La cruz azul y otros cuentos by G. K. Chesterton

La cruz azul y otros cuentos by G. K. Chesterton

autor:G. K. Chesterton [Chesterton, G. K.]
La lengua: spa
Format: epub
Tags: Relato, Intriga
editor: ePubLibre
publicado: 1986-12-31T16:00:00+00:00


El duelo del doctor Hirsch

Los señores Maurice Brun y Armand Armagnac cruzaban los soleados Campos Elíseos con mesurada vivacidad. Los dos eran de corta estatura, animosos y audaces. Los dos llevaban barbas negras que no correspondían a su rostro, porque seguían la moda francesa, empeñada en darle al pelo un aire de artificio. La barba de Monsieur Brun parecía pegada bajo el labio inferior y, para variar, la de Monsieur Armagnac estaba partida por la mitad y semejaba dos manojos de pelo pegados a cada carrillo. Entrambos eran jóvenes, jóvenes y ateos, con una firmeza de miras deprimente, pero gran movimiento de alardes. Los dos eran discípulos del doctor Hirsch, gran hombre de ciencia, publicista y moralista.

Monsieur Brun había alcanzado celebridad por su propuesta de que la expresión común «Adiós» se borrase de todos los clásicos y se impusiese una pequeña multa a cuantos la usasen en la vida privada. «Pronto —⁠decía⁠— dejará de sonar en los oídos del hombre el nombre de Dios que habéis imaginado». Monsieur Armagnac se especializaba en combatir el militarismo, y pretendía que el coro de la Marsellesa se modificase de modo que «A las armas, ciudadano» quedase convertido en «A las tumbas, ciudadano». Pero su antimilitarismo era peculiar y tenía mucho de francés. Un eminente y acaudalado cuáquero inglés, que fue a verlo para hablarle del desarme de todo el mundo, se quedó sorprendido cuando le propuso Armagnac que, para empezar, los soldados habían de disparar contra los oficiales.

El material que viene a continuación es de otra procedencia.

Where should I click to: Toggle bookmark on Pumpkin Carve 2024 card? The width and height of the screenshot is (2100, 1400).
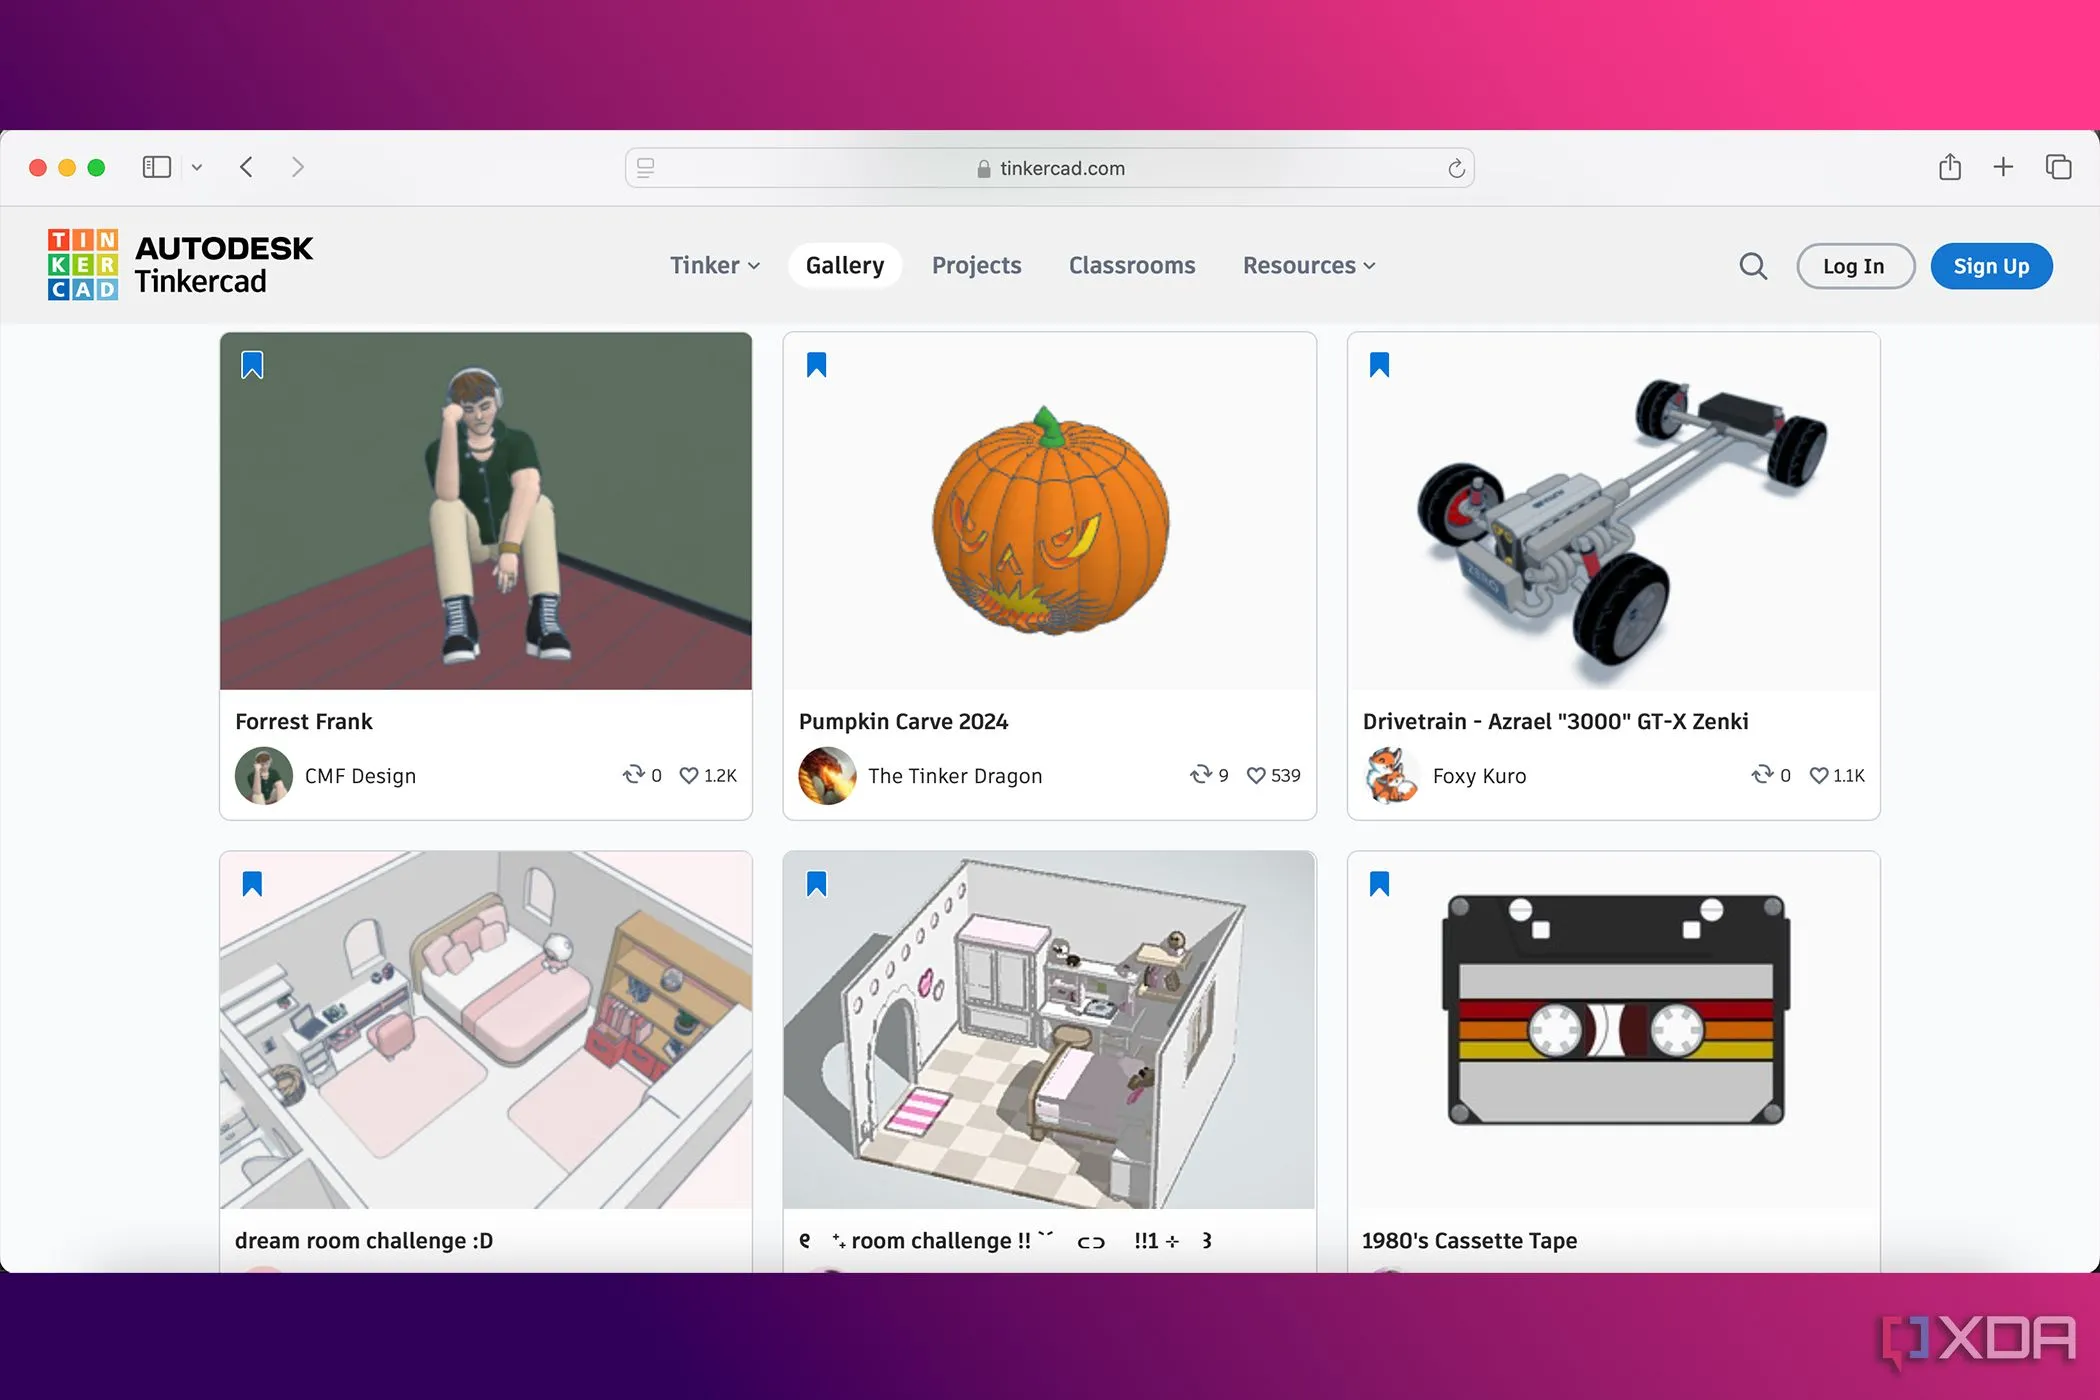(816, 365)
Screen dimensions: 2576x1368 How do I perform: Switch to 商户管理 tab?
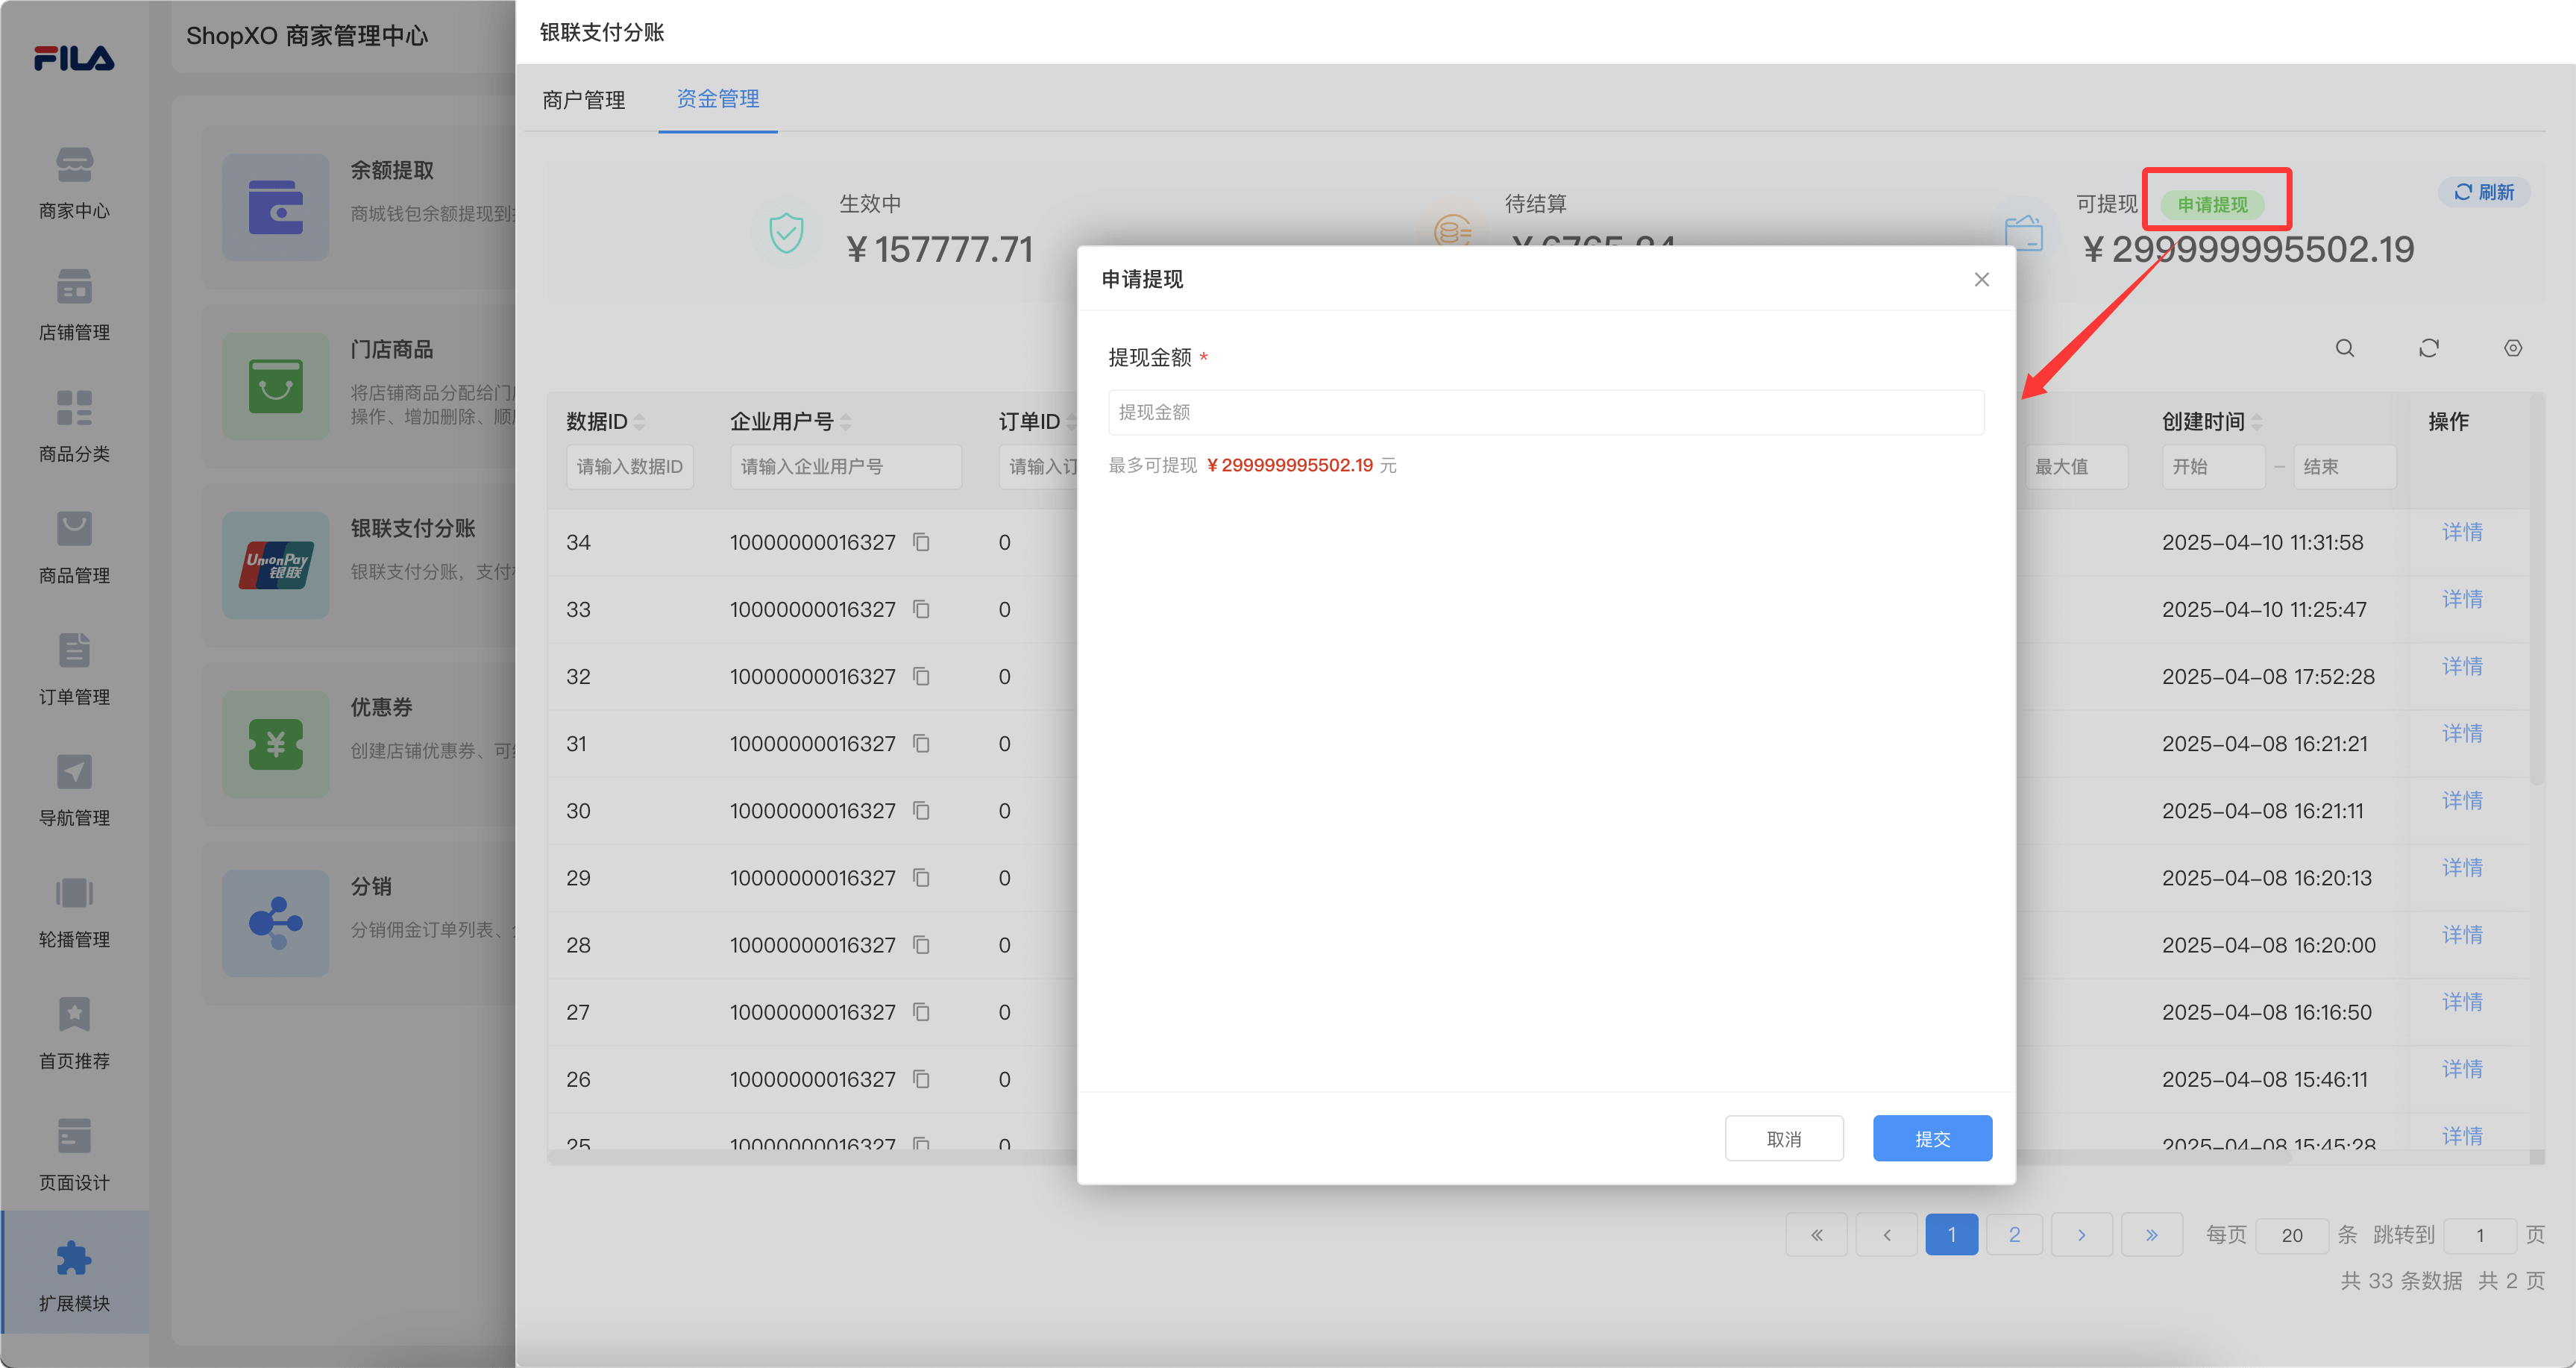tap(583, 100)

En este aspecto diferían principalmente los dos amigos de su director y maestro en filosofía. El doctor Hirsch, aunque nacido en Francia y dotado de todas las virtudes propias de la educación francesa, era, por temperamento, de otro tipo: suave, idealista, piadoso, y a pesar de su sistema escéptico, no exento de trascendentalismo. Se parecía, en fin, más a un alemán que a un francés; y aunque lo admiraban mucho, en la subconsciencia de aquellos franceses había cierto resquemor por la manera pacífica que tenía de propagar el pacifismo. Para sus partidarios del resto de Europa, sin embargo, Paul Hirsch era un santo de la ciencia. Su austera y atrevida teoría del cosmos pregonaba su vida ascética y su moralidad de hombre puro, aunque algo frío. En él se armonizaban la posición de Darwin y la de Tolstoi, pero no era anarquista ni antipatriota. Sus doctrinas sobre el desarme eran moderadas y evolucionistas. El mismo Gobierno de la República ponía gran confianza en él respecto a varios adelantos químicos. Su último descubrimiento fue una pólvora sin ruido o pólvora sorda, cuyo secreto guardaba cuidadosamente el Gobierno.

Estaba su casa en una bonita calle, cerca del Elíseo, calle que en pleno verano parecía tan densa de follaje como el mismo parque. Una hilera de castaños interceptaban el sol en toda la calle, menos en un trecho ocupado por un gran café con terraza al aire libre. Casi frente al establecimiento se alzaba la casa blanca, con ventanas verdes, del sabio, por cuyo primer piso corría un balcón de hierro pintado también de verde.